Дым был странный на вкус и ароматно пьянящий. Я втягивал его в себя и выпускал густыми клубами, держа сигарету двумя пальцами, как подсмотрел у взрослых.
Ощущение было ни с чем несравнимо, но вскоре мне захотелось пить, и так же естественно мелькнула мысль: а почему бы не утолить жажду вином?
Не то чтобы мне хотелось именно вина, но, наверное, само собой так вышло: возжелаешь сигарету, а она требует вина… Короче говоря, я налил себе – щедро, не скупясь…
Промочить горло оказалось очень приятно, и я решил, что в сигаретнице запас достаточно велик и не убудет, если я отложу себе впрок сигарету-другую.
Молодецкая удаль из меня так и перла. Что бы еще такое удумать? Ах да, можно же взять у отца ружье и отправиться на охоту… И почему бы мне не расцеловать соседскую Илону? Ведь в десяти заповедях о поцелуях не сказано ни слова… Куплю ей на ярмарке золотые часы, и тогда уж она наверняка меня полюбит…
Правда, позднее меня покинула уверенность в том, что жизнь обернется ко мне сплошь радужным сиянием.
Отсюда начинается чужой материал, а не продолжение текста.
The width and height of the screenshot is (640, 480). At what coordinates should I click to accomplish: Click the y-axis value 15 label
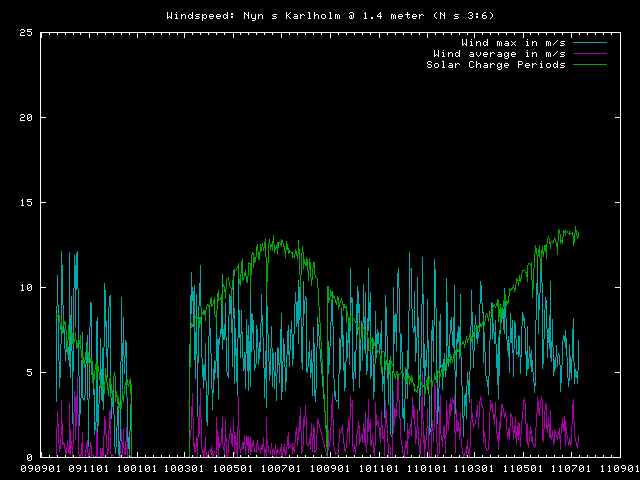pyautogui.click(x=26, y=203)
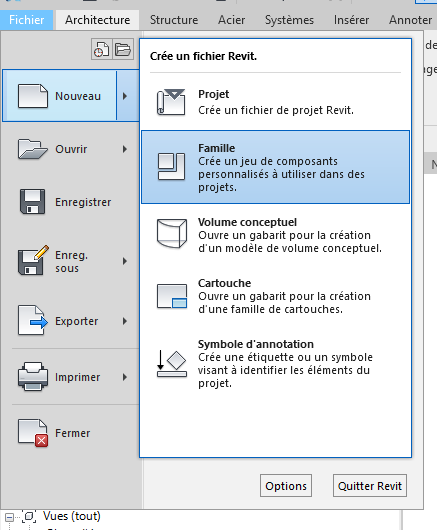Image resolution: width=437 pixels, height=530 pixels.
Task: Open the Structure ribbon tab
Action: 174,20
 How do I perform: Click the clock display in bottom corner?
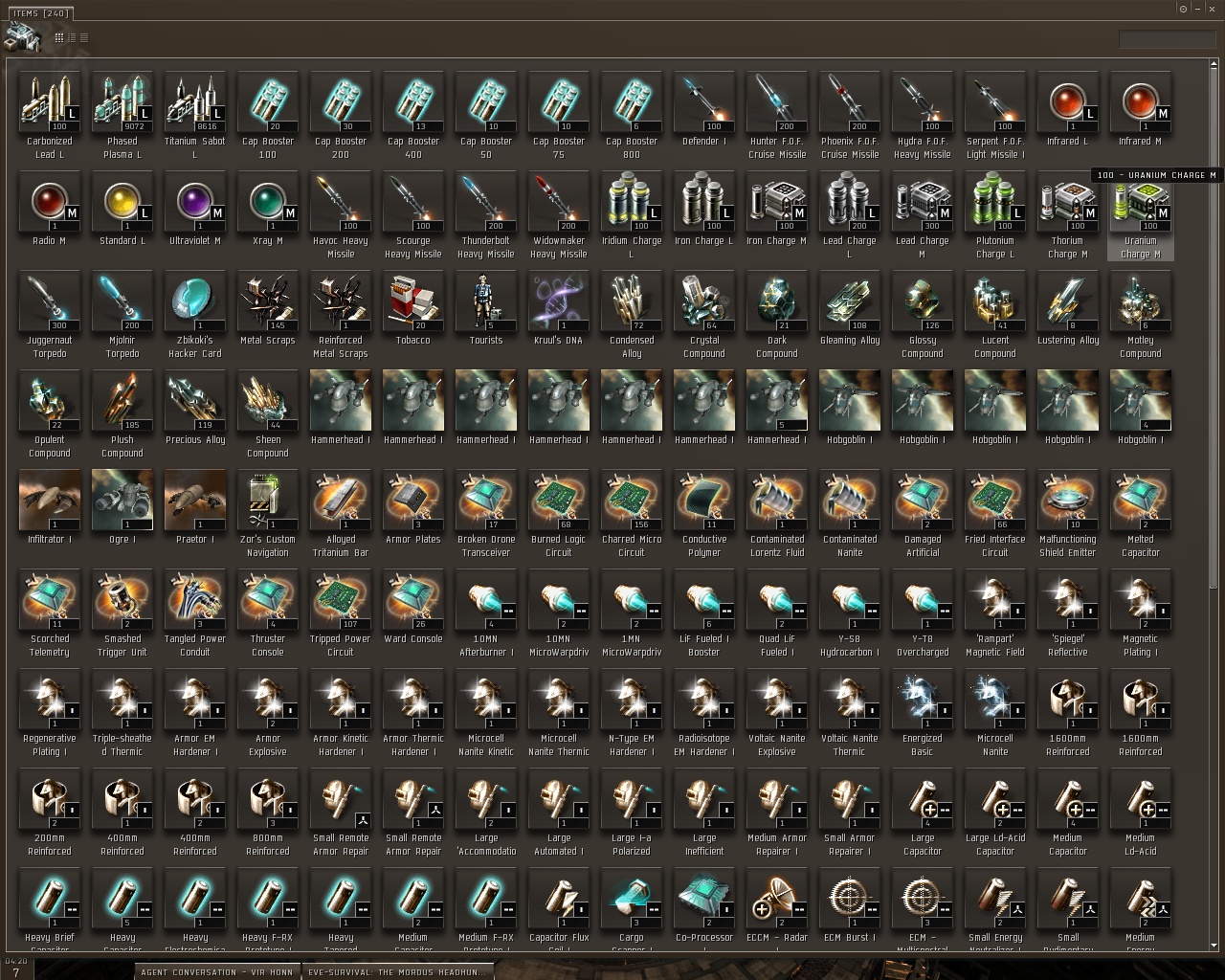click(x=16, y=961)
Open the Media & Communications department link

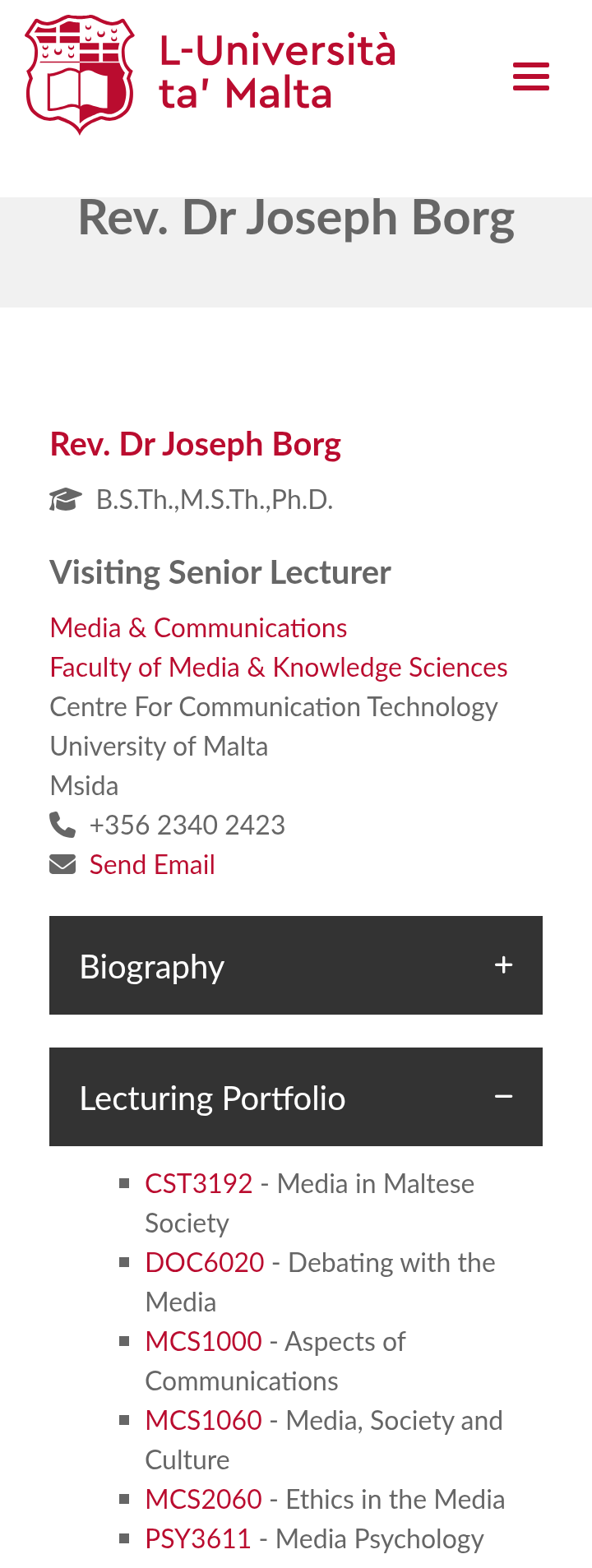198,628
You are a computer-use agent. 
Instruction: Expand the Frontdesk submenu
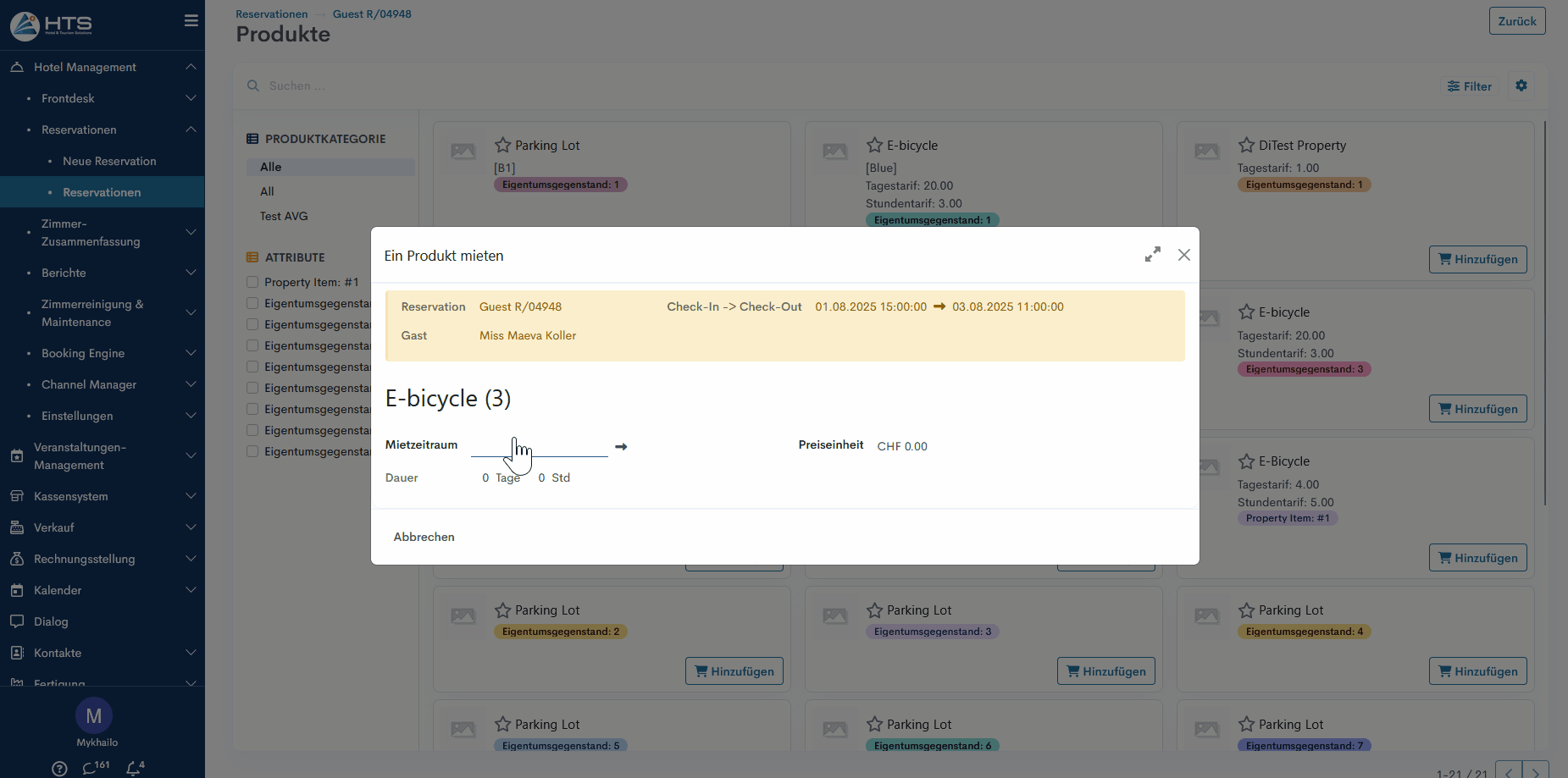[191, 98]
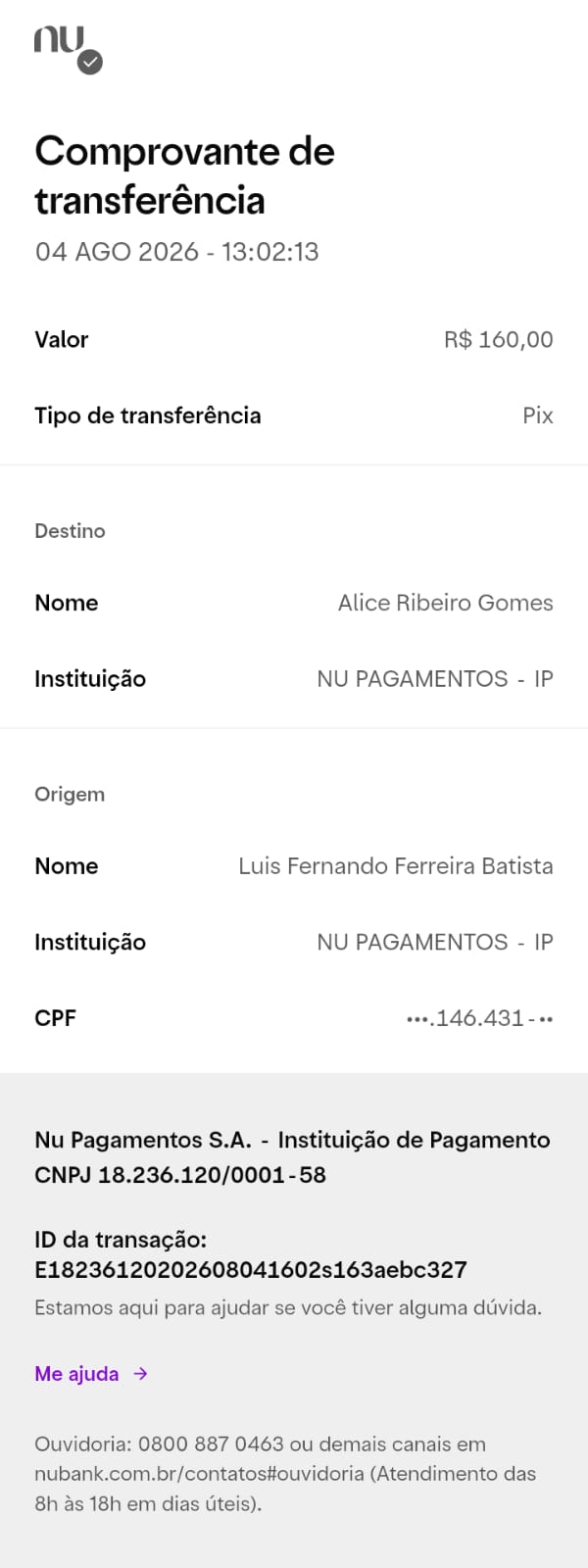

Я хлебнул еще глоток, но на этот раз вино уже не показалось мне вкусным. Пришлось отложить и сигарету, потому что в желудке противно перевернулось. К тому же в ушах раздался колокольный звон, но какой-то странный – тонкий, будто загробный.
Неужто я умираю? Я попытался встать на ноги, но при этом комната вдруг вся поплыла куда-то, пол заплясал под ногами, а дверная ручка, язвительно ухмыльнувшись, выскользнула у меня из пальцев.
Надо бы прочесть молитву, – мелькнула мысль, но никакие привычные обращения к богу на ум не приходили. Я вышел на крыльцо, но землетрясение преследовало меня и там, и во дворе, где ко мне со стороны ворот стали приближаться сразу три дядюшки Цомпо…
– Спокойной ночи, дядя Цомпо, – сказал я и свесился через перила крыльца, подобно Робинзону Крузо, когда тот склонился над бурным морем, припоминая все содеянные им грехи…
Когда я пришел в себя, на груди у меня лежало что-то холодное, а во рту было ощущение отвратительной горечи. Возле дивана стояла матушка с полными слез глазами.
– Дайте ему еще глоточек, мама…
Я прихлебывал крепчайший кофе и постепенно приходил в чувство.
А потом я покаялся в своих прегрешениях, и на душе у меня полегчало.
– Как ты только додумался до такого, сынок?